++++ PROVIDED RECORDS

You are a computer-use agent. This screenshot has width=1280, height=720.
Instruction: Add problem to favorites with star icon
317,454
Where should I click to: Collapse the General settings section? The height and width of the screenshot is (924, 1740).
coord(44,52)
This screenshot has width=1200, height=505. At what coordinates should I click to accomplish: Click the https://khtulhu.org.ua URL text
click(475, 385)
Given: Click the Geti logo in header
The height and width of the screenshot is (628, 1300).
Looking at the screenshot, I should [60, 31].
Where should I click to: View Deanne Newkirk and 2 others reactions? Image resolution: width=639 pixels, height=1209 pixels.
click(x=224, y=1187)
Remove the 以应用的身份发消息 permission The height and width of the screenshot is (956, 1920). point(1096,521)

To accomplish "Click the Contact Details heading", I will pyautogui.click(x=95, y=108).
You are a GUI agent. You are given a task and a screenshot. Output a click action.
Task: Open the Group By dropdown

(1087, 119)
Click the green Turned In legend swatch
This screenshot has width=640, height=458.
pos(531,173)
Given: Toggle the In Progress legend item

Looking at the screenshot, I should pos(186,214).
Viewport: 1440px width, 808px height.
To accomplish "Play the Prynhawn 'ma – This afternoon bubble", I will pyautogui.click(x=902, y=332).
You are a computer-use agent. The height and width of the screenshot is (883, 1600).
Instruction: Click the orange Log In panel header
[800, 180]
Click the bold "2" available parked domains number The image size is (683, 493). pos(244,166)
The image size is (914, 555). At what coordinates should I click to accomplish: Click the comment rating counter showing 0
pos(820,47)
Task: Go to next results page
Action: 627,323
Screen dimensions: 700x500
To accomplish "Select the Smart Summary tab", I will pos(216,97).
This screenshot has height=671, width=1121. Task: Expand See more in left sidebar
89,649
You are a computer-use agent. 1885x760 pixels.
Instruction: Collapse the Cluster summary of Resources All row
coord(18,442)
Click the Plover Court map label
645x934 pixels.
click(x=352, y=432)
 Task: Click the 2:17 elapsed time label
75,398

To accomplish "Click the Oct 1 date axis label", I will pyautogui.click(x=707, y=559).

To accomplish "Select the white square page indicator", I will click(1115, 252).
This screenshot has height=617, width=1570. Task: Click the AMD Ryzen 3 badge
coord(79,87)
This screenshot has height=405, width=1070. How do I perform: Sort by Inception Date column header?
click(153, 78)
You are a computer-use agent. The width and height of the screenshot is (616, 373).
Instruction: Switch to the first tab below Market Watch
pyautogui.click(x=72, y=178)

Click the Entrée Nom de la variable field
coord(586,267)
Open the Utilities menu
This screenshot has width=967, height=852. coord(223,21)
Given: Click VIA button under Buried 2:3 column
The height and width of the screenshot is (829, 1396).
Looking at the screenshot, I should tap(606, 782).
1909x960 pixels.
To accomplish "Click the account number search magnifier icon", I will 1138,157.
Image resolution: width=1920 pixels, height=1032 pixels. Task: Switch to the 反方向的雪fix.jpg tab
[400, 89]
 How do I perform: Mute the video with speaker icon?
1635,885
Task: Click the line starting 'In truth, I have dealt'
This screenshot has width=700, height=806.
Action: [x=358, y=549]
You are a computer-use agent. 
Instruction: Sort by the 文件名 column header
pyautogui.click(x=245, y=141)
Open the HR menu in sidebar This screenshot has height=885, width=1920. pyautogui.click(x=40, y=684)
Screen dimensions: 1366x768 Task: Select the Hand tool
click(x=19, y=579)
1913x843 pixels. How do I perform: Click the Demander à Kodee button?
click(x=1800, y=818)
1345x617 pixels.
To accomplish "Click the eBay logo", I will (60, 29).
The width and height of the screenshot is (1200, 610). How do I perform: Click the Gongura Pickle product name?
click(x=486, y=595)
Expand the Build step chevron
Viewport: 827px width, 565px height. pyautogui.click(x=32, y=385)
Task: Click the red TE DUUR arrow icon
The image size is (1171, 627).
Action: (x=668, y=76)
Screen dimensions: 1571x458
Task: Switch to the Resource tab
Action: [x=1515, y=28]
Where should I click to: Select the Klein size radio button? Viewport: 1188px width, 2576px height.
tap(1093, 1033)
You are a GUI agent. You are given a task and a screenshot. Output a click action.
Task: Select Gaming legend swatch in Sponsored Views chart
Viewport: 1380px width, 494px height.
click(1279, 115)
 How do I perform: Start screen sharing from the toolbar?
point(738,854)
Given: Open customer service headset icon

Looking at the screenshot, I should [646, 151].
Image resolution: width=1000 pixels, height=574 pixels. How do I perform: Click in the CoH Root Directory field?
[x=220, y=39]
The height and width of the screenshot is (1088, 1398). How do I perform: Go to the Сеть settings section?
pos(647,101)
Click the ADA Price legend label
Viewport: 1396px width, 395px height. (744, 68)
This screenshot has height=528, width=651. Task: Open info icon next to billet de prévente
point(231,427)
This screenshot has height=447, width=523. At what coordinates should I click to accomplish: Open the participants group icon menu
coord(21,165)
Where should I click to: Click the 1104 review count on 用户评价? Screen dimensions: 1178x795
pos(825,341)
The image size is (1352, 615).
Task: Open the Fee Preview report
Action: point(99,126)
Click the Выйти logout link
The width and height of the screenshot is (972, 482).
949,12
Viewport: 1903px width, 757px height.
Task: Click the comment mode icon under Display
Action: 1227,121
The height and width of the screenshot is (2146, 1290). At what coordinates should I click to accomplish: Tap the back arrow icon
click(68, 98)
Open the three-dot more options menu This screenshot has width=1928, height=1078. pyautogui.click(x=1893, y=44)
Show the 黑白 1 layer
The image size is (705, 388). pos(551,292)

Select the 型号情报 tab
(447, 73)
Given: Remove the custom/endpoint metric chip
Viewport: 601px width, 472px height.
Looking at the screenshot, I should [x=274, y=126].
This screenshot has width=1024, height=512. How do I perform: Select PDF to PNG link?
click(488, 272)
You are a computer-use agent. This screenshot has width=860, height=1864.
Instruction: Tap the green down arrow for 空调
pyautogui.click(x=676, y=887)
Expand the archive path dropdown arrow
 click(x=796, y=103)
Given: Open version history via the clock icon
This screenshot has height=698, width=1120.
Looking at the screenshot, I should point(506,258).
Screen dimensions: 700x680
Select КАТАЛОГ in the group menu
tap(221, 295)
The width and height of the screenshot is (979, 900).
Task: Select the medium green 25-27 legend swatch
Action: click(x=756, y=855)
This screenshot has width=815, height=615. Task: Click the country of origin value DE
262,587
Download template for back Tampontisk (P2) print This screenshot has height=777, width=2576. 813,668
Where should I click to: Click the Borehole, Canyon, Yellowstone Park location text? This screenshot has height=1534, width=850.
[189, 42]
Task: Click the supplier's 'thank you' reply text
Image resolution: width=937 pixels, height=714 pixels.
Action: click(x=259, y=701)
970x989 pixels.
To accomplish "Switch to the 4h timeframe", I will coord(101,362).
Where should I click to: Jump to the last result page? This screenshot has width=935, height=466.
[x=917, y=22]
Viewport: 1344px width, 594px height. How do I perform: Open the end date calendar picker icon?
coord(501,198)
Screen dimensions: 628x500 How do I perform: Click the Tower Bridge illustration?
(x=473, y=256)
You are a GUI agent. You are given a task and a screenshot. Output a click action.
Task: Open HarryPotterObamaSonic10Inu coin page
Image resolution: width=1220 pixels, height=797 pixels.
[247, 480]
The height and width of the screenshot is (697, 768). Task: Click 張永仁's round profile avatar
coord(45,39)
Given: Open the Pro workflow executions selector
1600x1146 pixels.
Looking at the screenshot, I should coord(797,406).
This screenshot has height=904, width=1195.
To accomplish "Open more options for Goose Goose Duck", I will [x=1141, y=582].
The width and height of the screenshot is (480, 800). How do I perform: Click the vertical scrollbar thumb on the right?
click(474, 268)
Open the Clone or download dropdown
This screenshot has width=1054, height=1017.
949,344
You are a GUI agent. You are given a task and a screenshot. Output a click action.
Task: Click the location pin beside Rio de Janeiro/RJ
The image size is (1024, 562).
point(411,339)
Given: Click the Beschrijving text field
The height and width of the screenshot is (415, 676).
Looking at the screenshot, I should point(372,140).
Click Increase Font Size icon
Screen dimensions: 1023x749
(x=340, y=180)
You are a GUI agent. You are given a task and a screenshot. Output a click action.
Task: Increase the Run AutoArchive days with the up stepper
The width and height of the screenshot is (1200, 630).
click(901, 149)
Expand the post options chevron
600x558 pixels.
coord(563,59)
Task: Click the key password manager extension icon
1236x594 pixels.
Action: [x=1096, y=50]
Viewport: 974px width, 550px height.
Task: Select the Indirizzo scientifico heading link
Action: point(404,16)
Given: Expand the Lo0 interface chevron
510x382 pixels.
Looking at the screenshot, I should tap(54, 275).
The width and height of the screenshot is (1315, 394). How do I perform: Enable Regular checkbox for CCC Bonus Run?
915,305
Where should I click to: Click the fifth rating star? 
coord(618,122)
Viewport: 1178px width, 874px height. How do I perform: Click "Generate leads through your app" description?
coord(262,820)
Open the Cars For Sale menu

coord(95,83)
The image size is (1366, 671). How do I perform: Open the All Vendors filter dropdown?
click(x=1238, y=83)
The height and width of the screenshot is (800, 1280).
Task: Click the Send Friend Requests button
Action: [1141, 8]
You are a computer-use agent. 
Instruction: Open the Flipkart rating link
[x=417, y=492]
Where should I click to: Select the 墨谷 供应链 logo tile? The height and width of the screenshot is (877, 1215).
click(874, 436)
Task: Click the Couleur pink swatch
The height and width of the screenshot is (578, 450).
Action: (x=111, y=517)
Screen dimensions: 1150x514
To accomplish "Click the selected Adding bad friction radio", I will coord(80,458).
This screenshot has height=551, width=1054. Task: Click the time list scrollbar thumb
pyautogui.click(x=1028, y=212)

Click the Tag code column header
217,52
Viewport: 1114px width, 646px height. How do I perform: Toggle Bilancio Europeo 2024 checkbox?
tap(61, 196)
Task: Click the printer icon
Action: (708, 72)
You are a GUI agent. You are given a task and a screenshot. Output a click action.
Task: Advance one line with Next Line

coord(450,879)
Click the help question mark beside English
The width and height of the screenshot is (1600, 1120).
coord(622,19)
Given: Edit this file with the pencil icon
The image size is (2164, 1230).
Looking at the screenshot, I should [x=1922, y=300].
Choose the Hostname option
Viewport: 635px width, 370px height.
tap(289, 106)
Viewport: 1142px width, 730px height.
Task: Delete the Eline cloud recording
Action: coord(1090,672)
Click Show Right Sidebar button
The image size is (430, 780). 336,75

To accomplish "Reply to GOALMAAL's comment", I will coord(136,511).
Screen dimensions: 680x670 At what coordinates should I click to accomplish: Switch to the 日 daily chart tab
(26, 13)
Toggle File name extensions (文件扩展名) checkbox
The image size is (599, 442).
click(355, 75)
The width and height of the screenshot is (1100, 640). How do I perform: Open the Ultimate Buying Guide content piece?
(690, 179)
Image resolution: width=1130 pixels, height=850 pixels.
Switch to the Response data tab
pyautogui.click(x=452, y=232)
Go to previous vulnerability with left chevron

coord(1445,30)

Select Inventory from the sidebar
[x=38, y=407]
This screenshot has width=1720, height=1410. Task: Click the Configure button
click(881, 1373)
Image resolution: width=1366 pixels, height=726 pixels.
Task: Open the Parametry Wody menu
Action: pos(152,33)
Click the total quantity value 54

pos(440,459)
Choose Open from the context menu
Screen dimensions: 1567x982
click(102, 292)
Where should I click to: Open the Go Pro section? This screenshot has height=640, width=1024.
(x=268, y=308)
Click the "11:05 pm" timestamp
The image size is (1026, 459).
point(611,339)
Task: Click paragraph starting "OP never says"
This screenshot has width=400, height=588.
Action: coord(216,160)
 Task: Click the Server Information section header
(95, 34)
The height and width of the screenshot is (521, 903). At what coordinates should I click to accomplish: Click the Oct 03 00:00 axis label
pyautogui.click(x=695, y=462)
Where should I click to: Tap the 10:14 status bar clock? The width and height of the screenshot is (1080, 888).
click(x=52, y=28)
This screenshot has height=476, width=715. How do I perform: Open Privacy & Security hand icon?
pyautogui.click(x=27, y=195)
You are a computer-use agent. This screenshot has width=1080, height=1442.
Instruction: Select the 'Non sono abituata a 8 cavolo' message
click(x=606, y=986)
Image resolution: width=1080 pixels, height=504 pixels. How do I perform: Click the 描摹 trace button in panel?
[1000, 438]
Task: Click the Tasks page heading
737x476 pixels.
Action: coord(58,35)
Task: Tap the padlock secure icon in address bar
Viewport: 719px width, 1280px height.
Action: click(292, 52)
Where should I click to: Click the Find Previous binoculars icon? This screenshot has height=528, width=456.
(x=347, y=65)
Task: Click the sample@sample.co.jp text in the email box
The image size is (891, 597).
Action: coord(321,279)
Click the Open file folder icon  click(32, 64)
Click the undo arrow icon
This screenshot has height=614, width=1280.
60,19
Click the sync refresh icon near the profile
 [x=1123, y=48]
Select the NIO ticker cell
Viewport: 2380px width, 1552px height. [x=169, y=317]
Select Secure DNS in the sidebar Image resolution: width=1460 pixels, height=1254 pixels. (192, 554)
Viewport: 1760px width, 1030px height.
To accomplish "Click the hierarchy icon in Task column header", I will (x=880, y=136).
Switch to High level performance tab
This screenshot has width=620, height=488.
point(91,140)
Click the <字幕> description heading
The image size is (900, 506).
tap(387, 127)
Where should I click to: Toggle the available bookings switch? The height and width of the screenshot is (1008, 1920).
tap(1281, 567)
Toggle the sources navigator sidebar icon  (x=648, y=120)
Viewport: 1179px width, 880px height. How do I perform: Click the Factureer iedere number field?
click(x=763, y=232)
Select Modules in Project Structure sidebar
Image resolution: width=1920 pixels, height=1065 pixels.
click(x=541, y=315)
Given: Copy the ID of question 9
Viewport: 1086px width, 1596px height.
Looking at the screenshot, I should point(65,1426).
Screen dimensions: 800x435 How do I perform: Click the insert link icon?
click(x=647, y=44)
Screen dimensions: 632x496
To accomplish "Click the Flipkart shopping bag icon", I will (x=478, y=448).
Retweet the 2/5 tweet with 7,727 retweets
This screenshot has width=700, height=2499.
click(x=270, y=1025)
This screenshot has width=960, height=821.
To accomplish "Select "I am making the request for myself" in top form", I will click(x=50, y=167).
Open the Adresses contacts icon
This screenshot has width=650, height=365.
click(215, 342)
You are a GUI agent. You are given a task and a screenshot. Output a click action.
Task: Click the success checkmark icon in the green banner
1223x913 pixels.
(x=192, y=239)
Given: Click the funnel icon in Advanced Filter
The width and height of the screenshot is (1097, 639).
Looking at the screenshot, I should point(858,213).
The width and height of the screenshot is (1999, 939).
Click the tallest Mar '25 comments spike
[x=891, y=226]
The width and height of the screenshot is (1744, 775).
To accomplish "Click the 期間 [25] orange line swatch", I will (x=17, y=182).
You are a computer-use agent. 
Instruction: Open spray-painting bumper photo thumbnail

++++++++

* [WORK TO COMPLETE]: Your answer must be the number of lines above that contain the word "Remove", stated alone.

* [WRITTEN REPLY]: 2